Whether the former version, which would delight our overseas enemies, or the latter version, which is not as much radical as a continuation of our present statist trend, the one demand finally selected is sure to bring grins to the faces of both statists and leftists.
And what is to happen if that “demand” is not met? The left is prepared to use tactics of “civil disobedience.” What does this mean in practice?
In general, there are two types attending these protest rallies who would engage in civil disobedience: “Gandhi” type peaceniks and angry, violent anarchists. How to recombine these two elements to make a harmonious movement not prone to splintering has been a problem for the left, similar to the one that led to the The Weatherman’s splintering from Students for a Democratic Society. The same peaceful vs. non-peaceful dilemma is a real thorn for the left (that is one reason the hard left is more than willing to bring in Islamists as one new “victim” group – they are not as averse to using violence to achieve the same goal of toppling the American government).

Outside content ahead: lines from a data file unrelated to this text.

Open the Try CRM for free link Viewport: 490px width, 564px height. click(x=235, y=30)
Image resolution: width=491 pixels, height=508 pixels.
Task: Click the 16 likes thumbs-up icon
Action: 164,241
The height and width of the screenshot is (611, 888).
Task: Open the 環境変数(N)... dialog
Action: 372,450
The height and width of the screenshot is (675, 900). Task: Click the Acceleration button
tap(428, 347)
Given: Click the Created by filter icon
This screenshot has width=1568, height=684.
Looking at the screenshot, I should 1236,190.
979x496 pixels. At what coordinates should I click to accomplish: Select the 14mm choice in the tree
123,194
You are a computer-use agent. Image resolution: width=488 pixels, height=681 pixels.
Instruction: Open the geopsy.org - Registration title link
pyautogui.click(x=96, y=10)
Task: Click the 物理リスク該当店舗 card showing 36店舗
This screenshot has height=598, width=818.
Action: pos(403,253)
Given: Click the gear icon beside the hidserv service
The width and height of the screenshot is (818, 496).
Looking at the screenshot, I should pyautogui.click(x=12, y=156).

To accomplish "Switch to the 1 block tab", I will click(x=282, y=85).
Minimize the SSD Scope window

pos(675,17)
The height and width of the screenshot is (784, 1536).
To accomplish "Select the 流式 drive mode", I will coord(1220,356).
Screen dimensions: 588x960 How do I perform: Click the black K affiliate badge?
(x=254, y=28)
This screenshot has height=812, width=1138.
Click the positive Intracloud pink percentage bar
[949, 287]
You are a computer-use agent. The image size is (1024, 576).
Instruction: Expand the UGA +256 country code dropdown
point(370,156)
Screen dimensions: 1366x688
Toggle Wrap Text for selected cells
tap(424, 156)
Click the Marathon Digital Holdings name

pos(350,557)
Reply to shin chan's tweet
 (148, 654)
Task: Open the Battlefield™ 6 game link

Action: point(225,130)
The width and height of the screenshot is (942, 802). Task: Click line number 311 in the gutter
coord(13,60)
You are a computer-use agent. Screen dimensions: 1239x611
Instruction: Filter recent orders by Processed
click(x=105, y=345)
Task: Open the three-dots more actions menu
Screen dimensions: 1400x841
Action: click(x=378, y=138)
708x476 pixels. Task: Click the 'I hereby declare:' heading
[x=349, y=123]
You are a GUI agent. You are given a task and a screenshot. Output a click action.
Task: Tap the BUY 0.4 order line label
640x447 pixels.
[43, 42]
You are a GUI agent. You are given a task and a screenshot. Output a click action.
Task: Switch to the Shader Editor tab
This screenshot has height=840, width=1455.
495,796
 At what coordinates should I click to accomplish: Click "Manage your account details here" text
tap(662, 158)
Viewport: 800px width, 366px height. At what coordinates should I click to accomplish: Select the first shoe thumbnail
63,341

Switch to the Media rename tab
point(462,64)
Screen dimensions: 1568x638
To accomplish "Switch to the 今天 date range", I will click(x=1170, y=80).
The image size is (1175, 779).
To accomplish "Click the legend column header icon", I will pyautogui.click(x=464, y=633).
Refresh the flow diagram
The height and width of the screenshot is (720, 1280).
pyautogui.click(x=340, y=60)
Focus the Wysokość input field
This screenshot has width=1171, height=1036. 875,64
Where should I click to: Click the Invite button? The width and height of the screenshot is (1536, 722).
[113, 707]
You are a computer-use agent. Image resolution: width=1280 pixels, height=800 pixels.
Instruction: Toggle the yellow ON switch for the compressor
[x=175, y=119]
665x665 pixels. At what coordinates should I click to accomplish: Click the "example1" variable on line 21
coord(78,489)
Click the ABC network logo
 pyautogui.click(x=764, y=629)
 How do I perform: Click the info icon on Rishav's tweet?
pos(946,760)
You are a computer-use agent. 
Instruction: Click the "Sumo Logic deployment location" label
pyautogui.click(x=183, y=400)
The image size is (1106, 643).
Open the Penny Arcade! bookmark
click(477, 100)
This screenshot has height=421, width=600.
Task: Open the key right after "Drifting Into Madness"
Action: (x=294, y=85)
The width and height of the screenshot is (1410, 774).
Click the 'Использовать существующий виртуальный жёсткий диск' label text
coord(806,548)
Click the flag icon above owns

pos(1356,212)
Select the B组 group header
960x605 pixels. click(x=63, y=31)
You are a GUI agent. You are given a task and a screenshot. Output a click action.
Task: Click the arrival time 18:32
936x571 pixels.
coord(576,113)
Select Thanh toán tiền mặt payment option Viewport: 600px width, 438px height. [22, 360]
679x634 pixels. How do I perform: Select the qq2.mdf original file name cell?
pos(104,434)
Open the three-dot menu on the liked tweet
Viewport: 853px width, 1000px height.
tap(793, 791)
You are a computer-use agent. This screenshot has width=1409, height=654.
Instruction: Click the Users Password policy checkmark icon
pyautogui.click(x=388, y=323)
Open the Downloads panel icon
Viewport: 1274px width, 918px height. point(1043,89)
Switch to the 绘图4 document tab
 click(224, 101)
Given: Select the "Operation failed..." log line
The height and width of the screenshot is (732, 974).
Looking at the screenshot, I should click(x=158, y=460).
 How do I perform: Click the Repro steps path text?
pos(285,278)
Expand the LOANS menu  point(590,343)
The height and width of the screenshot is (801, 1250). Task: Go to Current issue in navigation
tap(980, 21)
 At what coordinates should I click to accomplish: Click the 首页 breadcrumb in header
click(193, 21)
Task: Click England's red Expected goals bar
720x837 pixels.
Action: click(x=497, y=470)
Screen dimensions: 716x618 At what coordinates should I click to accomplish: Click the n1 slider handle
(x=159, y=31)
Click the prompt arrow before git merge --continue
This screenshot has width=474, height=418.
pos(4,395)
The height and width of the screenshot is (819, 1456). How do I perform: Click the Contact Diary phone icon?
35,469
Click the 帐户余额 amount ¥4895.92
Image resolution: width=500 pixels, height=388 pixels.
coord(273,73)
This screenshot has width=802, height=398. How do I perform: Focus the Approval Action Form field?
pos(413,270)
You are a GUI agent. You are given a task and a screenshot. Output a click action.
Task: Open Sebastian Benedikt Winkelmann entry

In order to achieve a Trotskyist fusion of the peace activist left and the violent anarchist left, an overarching concept of “diversity of tactics” has been introduced. Essentially, protesters would be free to use whatever tactics appeal to them at any given time.
One protester was a bit more forthright what “diversity of tactics” really means:
“Diversity of tactics” implies that some protesters may choose to do actions that will be interpreted by the majority of people as “violent,” like property destruction, attacks on police vehicles, fighting back if provoked by the police, and so on, while other protesters are operating with clear nonviolent guidelines.
So while a theme of non-violence has been overtly preached, internally, a rationalization of “self-defense” has been circulated. The tactics of harassing the police and demonization of the military has seeded an “us vs. them” mentality into the minds of the protesters.
For example, one comprehensive compendium of “non-violent action” has listed among its tactics:
- “Haunting” officials
- Taunting officials
An example of haunting an official (or individual) would be the SEIU goon shadowing Andrew Breitbart at an Occupy LA protest (Capitalism – thumbs up or thumbs down?). Taunting an official, of course means trying to incite an incident. One of the OWS emails mentions keeping a recording device on hand should someone get in an altercation with the police.
Several protesters are now getting in confrontations with the police, and some 2700 total have been arrested. Recent reports of violence “outbreaks” have been purposefully vague, since the mainstream media is actively running interference for the protesters; and the emails show advance knowledge of media reports. One report shows a tab of “Protesters Clash with Police” but a text body that makes who was responsible for initiating the violence open to interpretation. This sort of obfuscation is commonplace. But the record of the protesters’ slow escalation of aggression and violence is clear.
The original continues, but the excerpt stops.